Оноре Габриэль Мирабо. Его жизнь и общественная деятельность | страница 7
К этому времени относится первое произведение Мирабо – “Опыт о деспотизме” (“Essai sur le despotisme”). Он задумал было написать обширную историю деспотизма, но чутье народного трибуна заставило его изменить свое намерение, и в три месяца “Опыт...” был готов; разумеется, он произвел гораздо более сильное впечатление, чем мог бы произвести обширный трактат. Внешне книга имеет самый странный вид: канитель в 336 страниц тянется без всякого подразделения на главы и наполнена пестрым содержанием. Но она дышит такой страстной ненавистью к деспотизму, что читатель только эту сторону и замечает. Под словом “деспотизм” автор подразумевает образ действия, а не образ правления. По его мнению, деспотические наклонности – в крови у человека, и свободные народы так же склонны к деспотическому поведению, как и неограниченные государи. Отец, очевидно, имел преобладающее влияние на его воззрения; книга составляет шаг вперед по сравнению с политическими идеями отца. Маркиз Мирабо в молодости своей был резким защитником самоуправления, в особенности местного. Под старость в нем ощетинился волк, он допускал самоуправление только для землевладельцев и защищал даже автократизм и произвольные аресты. Мирабо-сын же резко восстает против всех защитников неограниченной власти и, прямо намекая на отца, попрекает физиократов в поблажках деспотизму.
Типично для того времени понятие о свободе, какое он высказывает.

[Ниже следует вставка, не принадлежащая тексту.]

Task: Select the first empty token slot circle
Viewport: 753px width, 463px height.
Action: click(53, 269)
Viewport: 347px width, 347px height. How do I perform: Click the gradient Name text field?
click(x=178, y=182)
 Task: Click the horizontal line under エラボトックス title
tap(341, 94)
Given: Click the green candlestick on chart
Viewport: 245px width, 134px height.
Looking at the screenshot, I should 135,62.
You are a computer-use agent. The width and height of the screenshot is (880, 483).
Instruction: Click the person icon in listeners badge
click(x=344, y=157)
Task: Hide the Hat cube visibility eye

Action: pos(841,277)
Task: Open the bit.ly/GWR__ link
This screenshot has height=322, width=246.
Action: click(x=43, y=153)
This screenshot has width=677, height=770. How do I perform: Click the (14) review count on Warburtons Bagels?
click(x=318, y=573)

По его мнению, свобода человека есть собственность над собою. В настоящее время ни один ученый, ни одно цивилизованное законодательство не сделает такого смешения свободы с собственностью. Свобода есть суть человеческой личности, без свободы нет и личности, а собственность священна только потому, что она есть право личности над вещью. По современному русскому законодательству сделать личность собственностью есть преступление и признать свободу видом собственности – значит не понимать, что такое личность и что такое свобода.

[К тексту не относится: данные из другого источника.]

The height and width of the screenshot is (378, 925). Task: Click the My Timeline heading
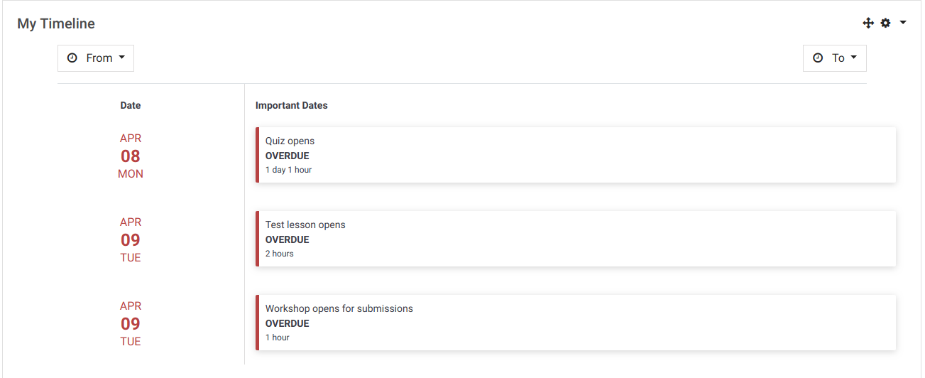(56, 23)
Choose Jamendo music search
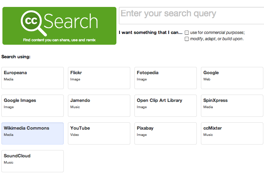Screen dimensions: 264x174 [x=99, y=106]
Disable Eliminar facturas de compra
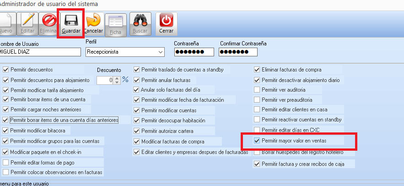Viewport: 404px width, 186px height. [257, 70]
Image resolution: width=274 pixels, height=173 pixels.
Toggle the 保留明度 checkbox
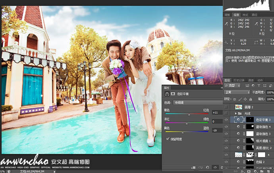pyautogui.click(x=167, y=139)
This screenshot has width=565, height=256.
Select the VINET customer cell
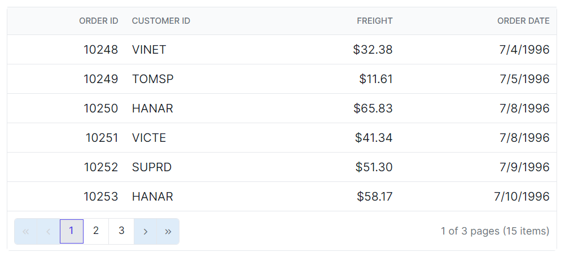[x=149, y=50]
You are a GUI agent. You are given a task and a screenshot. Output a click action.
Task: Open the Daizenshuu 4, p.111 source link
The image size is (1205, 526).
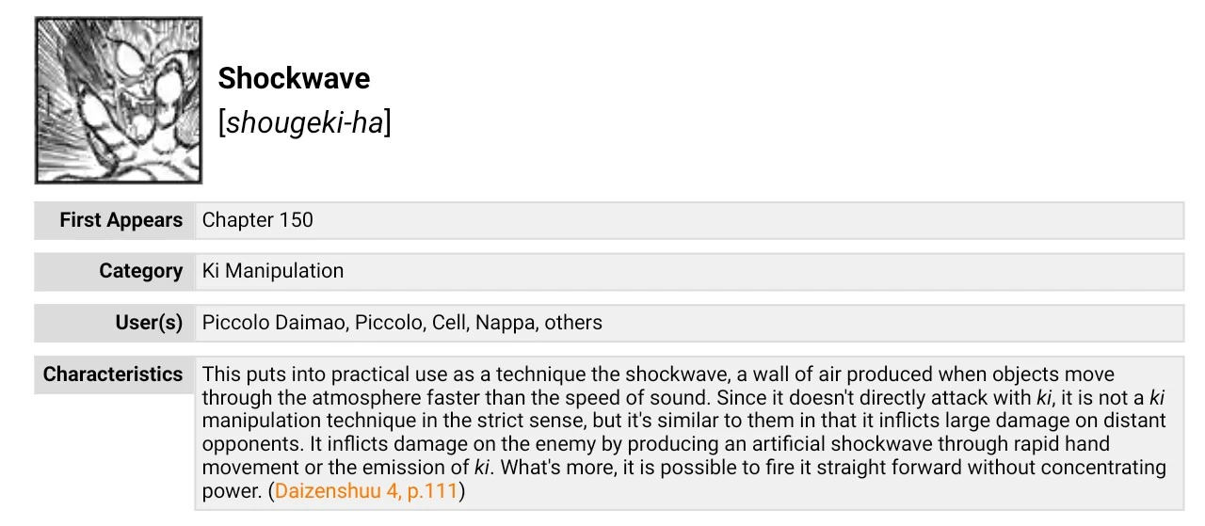[x=366, y=491]
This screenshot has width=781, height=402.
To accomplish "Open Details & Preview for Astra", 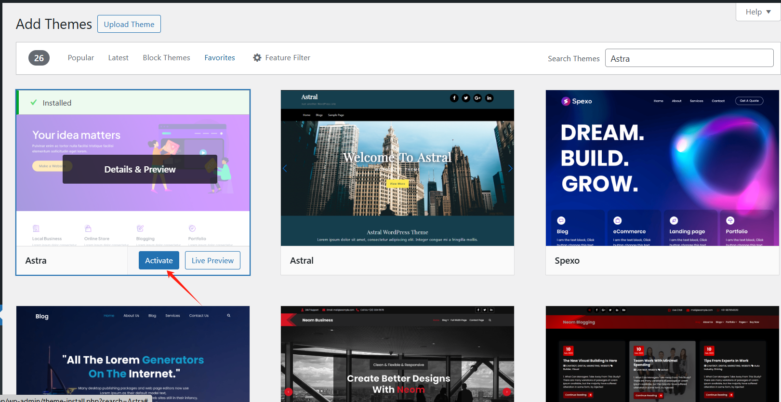I will (140, 169).
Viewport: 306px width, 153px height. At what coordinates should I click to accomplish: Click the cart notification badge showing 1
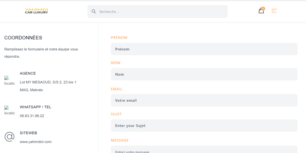[263, 8]
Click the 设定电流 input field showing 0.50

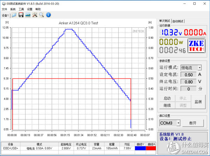coord(188,75)
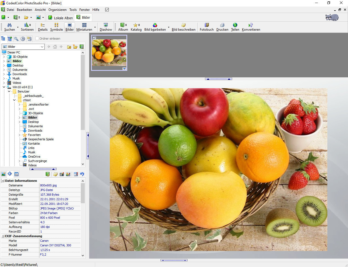Collapse the Datei-Informationen section
Viewport: 348px width, 267px height.
[x=3, y=181]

Мирабо проповедует отсутствие притязательности. Он недоволен Англией и Голландией, потому что они так же, как неограниченные монархи, стремятся к завоеванию и завладению; его удовлетворяет одна Швейцария, довольствующаяся своей свободой и не стремящаяся к захватам. Он оспаривает идею Руссо о том, что наиболее естественное состояние для человека есть состояние дикаря, и доказывает пользу прогресса; но, вполне разделяя господствовавшее в его время настроение, он находит, что богатство и роскошь развращают людей и делают их неспособными к свободе. В этом случае он идет вразрез с воззрениями англичан и американцев. Республиканская простота, презрение к земным благам кажется ему первой, наиболее обязательной добродетелью для человека; свобода и только свобода должна одушевлять его во всех поступках; кроме этой свободы он ничего не должен желать, для нее он должен переносить все и на все решаться. Растлевающее влияние среды сказалось в этом учении самым серьезным образом; он так привык скрывать все хорошие свои порывы, говорить и делать одно на глазах у всех и думать другое в тайниках своей души, что ему казалось совершенно естественным, если слово и дело противоречили у него самым решительным образом. Влияние среды, жажда блеска породили в нем необузданную страсть к роскоши. Он женился на девушке, избалованной роскошью до крайних пределов возможного; новобрачные старались превзойти друг друга в расточительности и, несмотря на громадные доходы, наделали кучу долгов.